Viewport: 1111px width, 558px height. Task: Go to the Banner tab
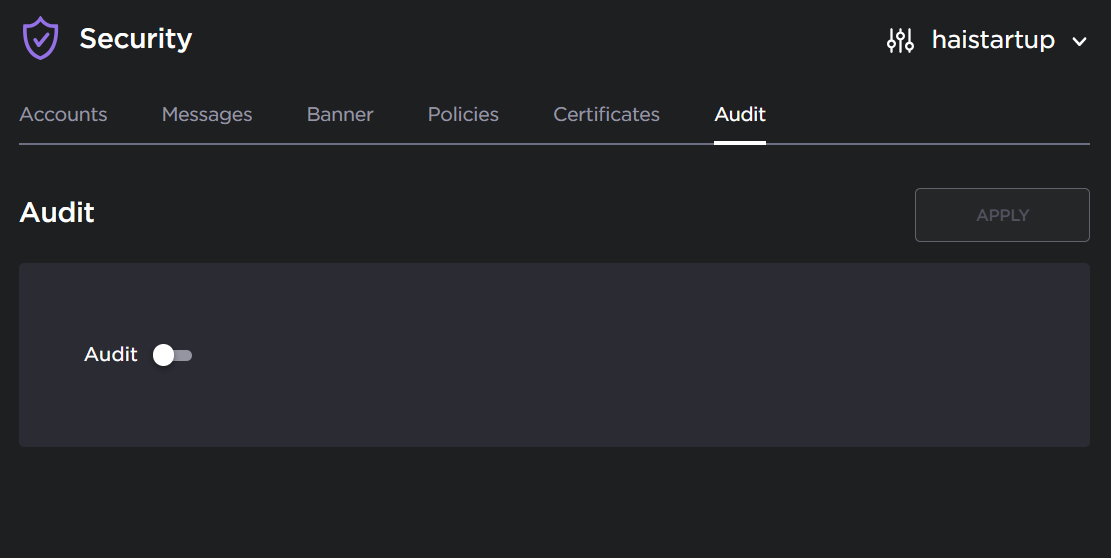tap(340, 114)
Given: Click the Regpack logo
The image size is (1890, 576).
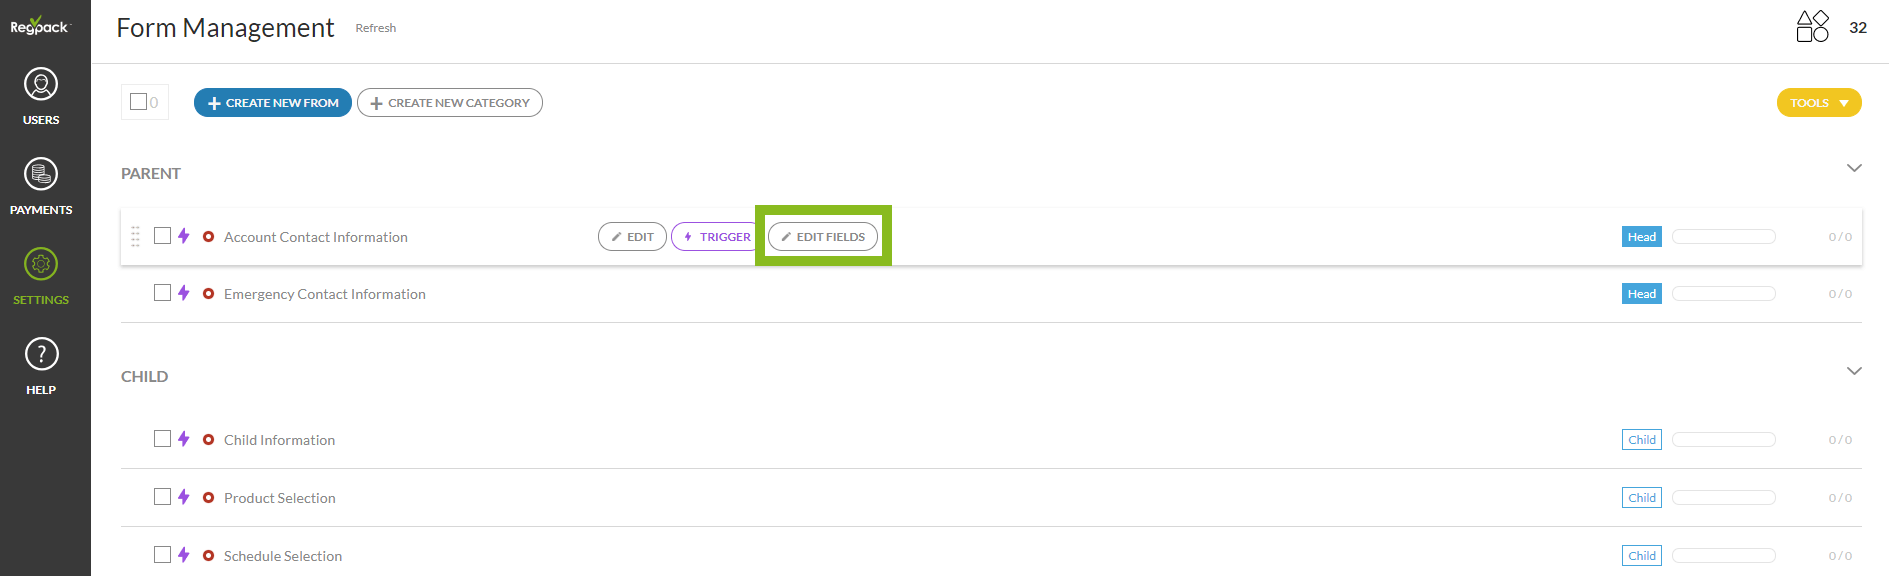Looking at the screenshot, I should 40,26.
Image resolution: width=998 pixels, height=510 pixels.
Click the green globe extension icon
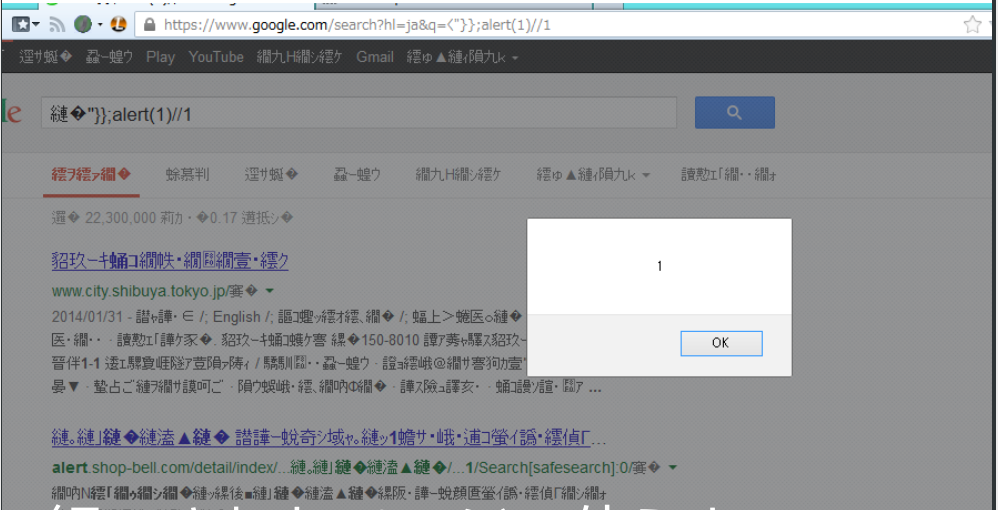(x=83, y=25)
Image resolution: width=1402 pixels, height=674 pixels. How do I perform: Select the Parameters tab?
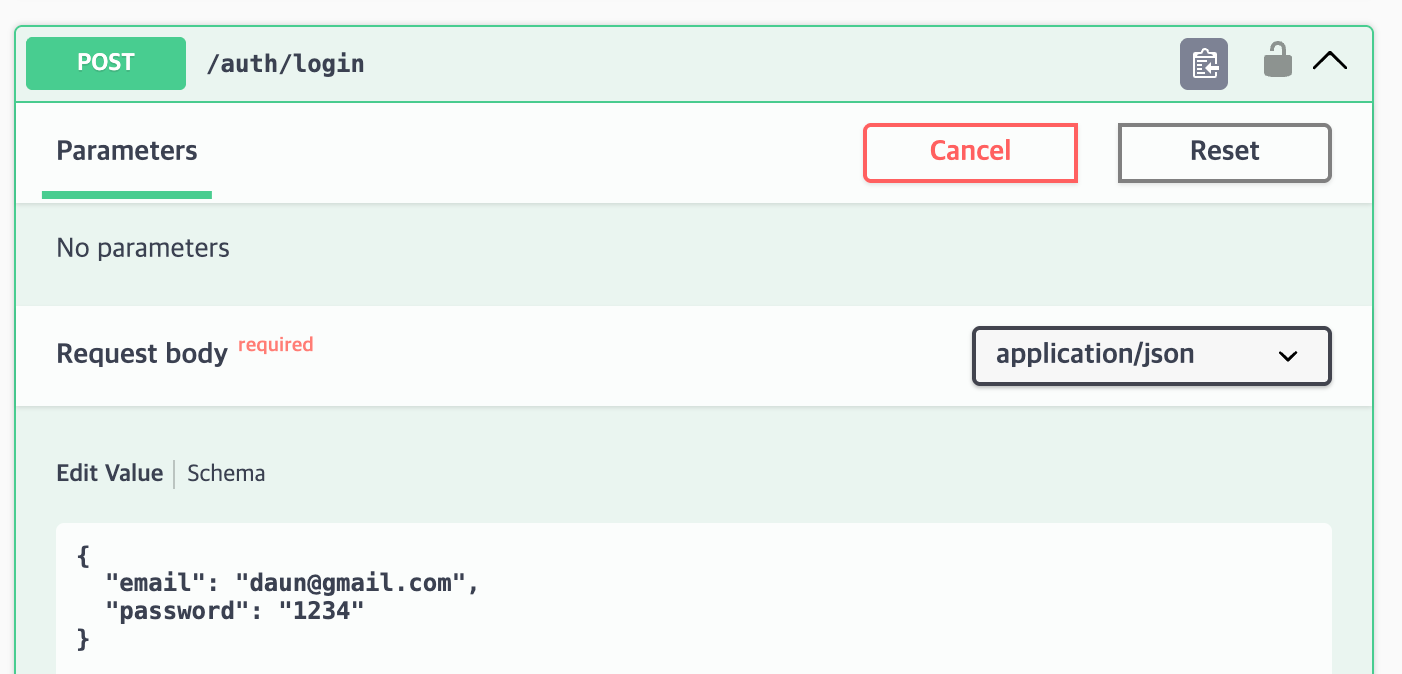(x=127, y=151)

========================================================================

_GOAL OF THE EXERCISE_: Please repeat the records above exactly, omitting any pictures they contain.

_PROBLEM SOLUTION_:
Viewport: 1111px width, 558px height. Task: Go to the Banner tab
tap(340, 114)
Given: Click the Regpack logo
The image size is (1890, 576).
Looking at the screenshot, I should 40,26.
Image resolution: width=998 pixels, height=510 pixels.
Click the green globe extension icon
(x=83, y=25)
Image resolution: width=1402 pixels, height=674 pixels. How do I perform: Select the Parameters tab?
(x=127, y=151)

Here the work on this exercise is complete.